Maybe they can't be merged easily. This needs some thinking.
@cgracey said:
I made a really simple and fast PSRAM driver for the P2-EC32MB. Tomorrow, I hope to get it to serve pixels for a quarter-HD (960 x 540) display I have working over HDMI.
' Command loop
'
.lod setq #8*3-1 'load command list
rdlong cmd,ptra
.chk0 tjnz cmd+0*3+2,#.cog0 'check for commands
.chk1 tjnz cmd+1*3+2,#.cog1
.chk2 tjnz cmd+2*3+2,#.cog2
.chk3 tjnz cmd+3*3+2,#.cog3
.chk4 tjnz cmd+4*3+2,#.cog4
.chk5 tjnz cmd+5*3+2,#.cog5
.chk6 tjnz cmd+6*3+2,#.cog6
.chk7 tjnz cmd+7*3+2,#.cog7
jmp #.lod 'reload command list and check again
.cog0 mov hub,cmd+0*3+0 'get hub address
mov adr,cmd+0*3+1 'get ram address
mov len,cmd+0*3+2 'get length in longs (non-0 value triggers r/w)

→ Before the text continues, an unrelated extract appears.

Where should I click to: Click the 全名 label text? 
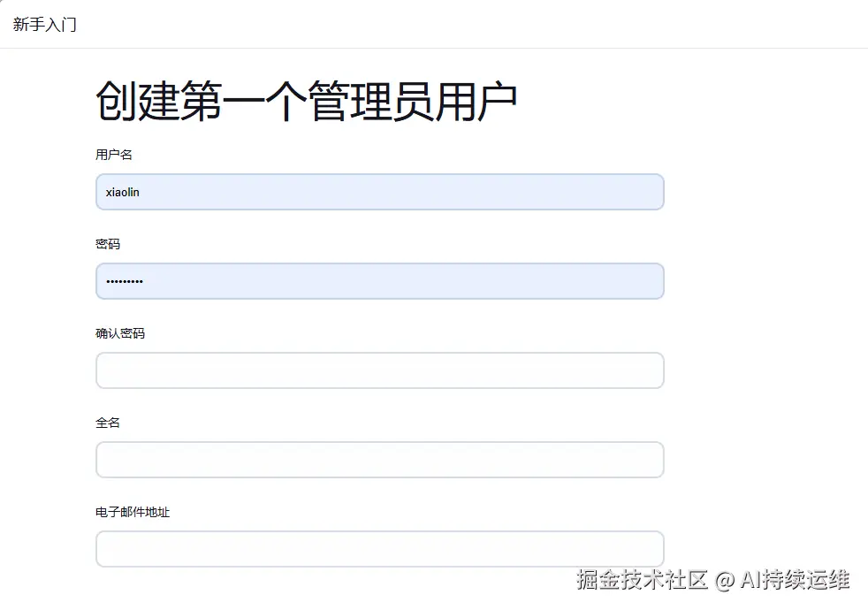[x=106, y=423]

callpa #0*12+8,#.got 'perform r/w
jmp #.chk1 'command list reloaded, check next cog for command
.cog1 mov hub,cmd+1*3+0
mov adr,cmd+1*3+1
mov len,cmd+1*3+2
callpa #1*12+8,#.got
jmp #.chk2
'<snip>
Command loop could be faster sometimes:
' Command loop
'
.lod setq #8*3-1 'load command list
rdlong cmd,ptra
.chk0 tjnz cmd+0*3+2,#.cog0 'check for commands
.chk1 tjnz cmd+1*3+2,#.cog1
.chk2 tjnz cmd+2*3+2,#.cog2
.chk3 tjnz cmd+3*3+2,#.cog3
.chk4 tjnz cmd+4*3+2,#.cog4
.chk5 tjnz cmd+5*3+2,#.cog5
.chk6 tjnz cmd+6*3+2,#.cog6
.chk7 tjnz cmd+7*3+2,#.cog7
jmp #.lod 'reload command list and check again
.cog0 mov hub,cmd+0*3+0 'get hub address
mov adr,cmd+0*3+1 'get ram address
mov len,cmd+0*3+2 'get length in longs (non-0 value triggers r/w)

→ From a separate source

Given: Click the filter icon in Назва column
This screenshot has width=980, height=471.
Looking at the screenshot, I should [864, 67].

callpa #0*12+8,#.got 'perform r/w
' jmp #.chk1 '*old* command list reloaded, check next cog for command
tjz cmd+1*3+2,#.chk2 '*new* fall through if cog1 command, branch if not
.cog1 mov hub,cmd+1*3+0
mov adr,cmd+1*3+1
mov len,cmd+1*3+2
callpa #1*12+8,#.got
' jmp #.chk2 '*old*
tjz cmd+2*3+2,#.chk3 '*new*
'etc.
@cgracey The VGA driver is yet another cog... I have my old, mostly empty PSRAM driver (that interacts with the VGA driver) in one cog and yours in another. These are the two that can be merged...

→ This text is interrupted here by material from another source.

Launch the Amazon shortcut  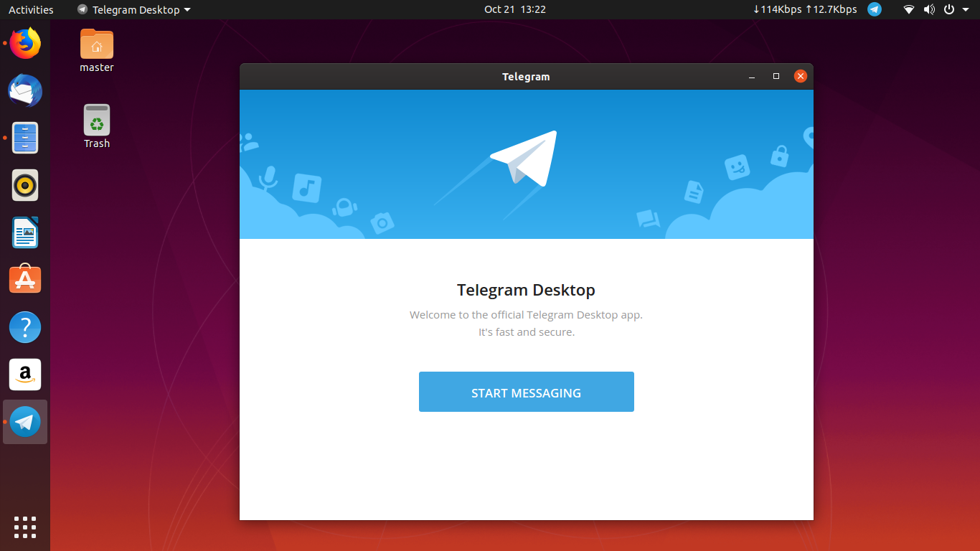pyautogui.click(x=24, y=374)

I just need to figure out how to expand the possible commands in your driver from 2 to more than 2...
For video, you could use the streamer in DDS mode to get pixels from the LUT, wrapping around automatically. You could then use the FIFO for PSRAM transfer between data pins and hub RAM. To get the hub RAM into the LUT, you could do:
setq2 #$200-1
rdlong 0,pixels
That would move 512 x 32-bit pixels from hub to LUT at 1 clock per pixel. You could time this operation so that the streamer was nearing the end of the LUT, so that you start loading in pixels ahead of time at the start of the LUT, but by the time you are loading the last LUT location, the streamer has already wrapped around and is feeding from the start of the LUT.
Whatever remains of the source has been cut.